• Selection:
# Ruger LC9s. What causes failures to feed?



## KeithC. (Dec 24, 2013)

Just fired my first 200 rounds. Had one failure to feed. The gun was loaded 7+1, the first round fired and ejected normally and the second round was not picked up at all, (not a jam). Heard the firing pin click on an empty chamber for the second round. These were Federal 115 Grain FMJ RN Aluminum Case.

What could I have done on my end to have caused this? I know it's only one failure but one is one too many. I rented a S&W M&P 9C that did this a lot when loaded to the max with +1 in the chamber. Sometimes it would fail to come to battery on the second round. 

Any suggestions?


----------



## rex (Jan 27, 2012)

I would say limpwristing is down the list from your description.

Cheap Federal ammo had a tendancy to be wimpy but I doubt that's it, it ejected and the second doesn't pop up.

I would say it's a mag problem, binding when fully loaded. After cycling a bit it frees up for a while. The more you load in the mag the more the follower goes closer to horizontal in some mags, the follower or a round on the long side may be getting pinched at that angle.

I doubt a bad spring because it's usually the latter rounds that won't pop up in time when the spring is on the weak side.

Just guessing here because I don't have or played with one.


----------



## denner (Jun 3, 2011)

rex said:


> I would say it's a mag problem, binding when fully loaded. After cycling a bit it frees up for a while. The more you load in the mag the more the follower goes closer to horizontal in some mags, the follower or a round on the long side may be getting pinched at that angle.


I agree. make sure your magazine is fully seated, sounds like the slide went over top of the round. I think you are being a little hard on the pistol if it's just 1 round out of 200 on a first outing.

Must of happened on just one mag. If it does it consistently then it's a problem. You may want to disassemble your mag and very lightly lube it as well. You can likewise purchase snap caps and cycle them to see if you can replicate the issue, but I think it probably won't happen again and you and your lc9s will be fine. One corrected issue that I'm aware of with failure of the slide to fully go into battery was the guide rod needs to be the new "conical tipped" version, but I don't believe this to be the issue here.


----------



## rex (Jan 27, 2012)

When Denner says lube lightly, it's LIGHTLY.

I wipe everything down with a silicone cloth that's wet with CLP and I let it sit for a while. Then I come back with another rag and wipe all excess off and double so on the top of the follower (if it's metal of course) and inside the feed lips. Excess oil attracts dirt so you either have to clean them often or they can bind up. If you experience an inertia feed after cleaning this way wipe the top of the followed with alcohol to strip the oil off, a dimpled follower can stand a touch of lube but one that doesn't can slip a round under recoil.


----------



## KeithC. (Dec 24, 2013)

• What is needed: Carry on the LC9s thread from its final line. The data that comes next is separate material and has no connection to the LC9s thread.

• Collected data:
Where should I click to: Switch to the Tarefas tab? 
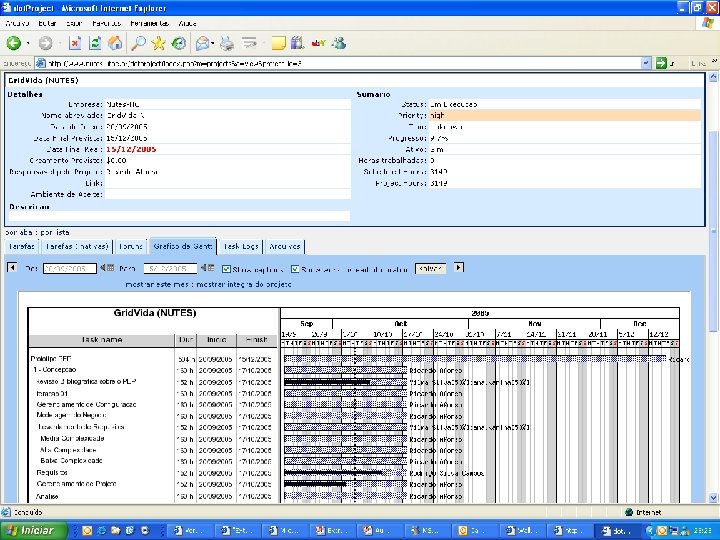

• Result of this task:
Thanks for the input guys! My gut says magazine as well. I tested it with a punch, pushing it all the way down and then feeling it as it came back up slowly. There is some grinding and roughness there for sure. The upward motion felt uneven.

I just did not know it + 1 on a full magazine was a problem for modern autos. The S&W 9c with 12 rounds in it is tight as hell and you can feel the slide dragging on the 12th round when you put the plus one in the chamber. That always made me uneasy and got me to wondering if I was setting up the gun to fail with a spring that tight.

Thanks again for your input! I will disassemble it right now.


----------



## KeithC. (Dec 24, 2013)

The error was caused by the magazine not being fully seated. The magazine lock on this gun sounds and feels a little vague when 7 rounds are in the magazine. It resists being fully seated, so with a fully loaded mag. it's not too hard to get an incomplete lockup. I will have to make sure I snap it in place each time.

Everyone's feedback was invaluable. Thank you.


----------



## KeithC. (Dec 24, 2013)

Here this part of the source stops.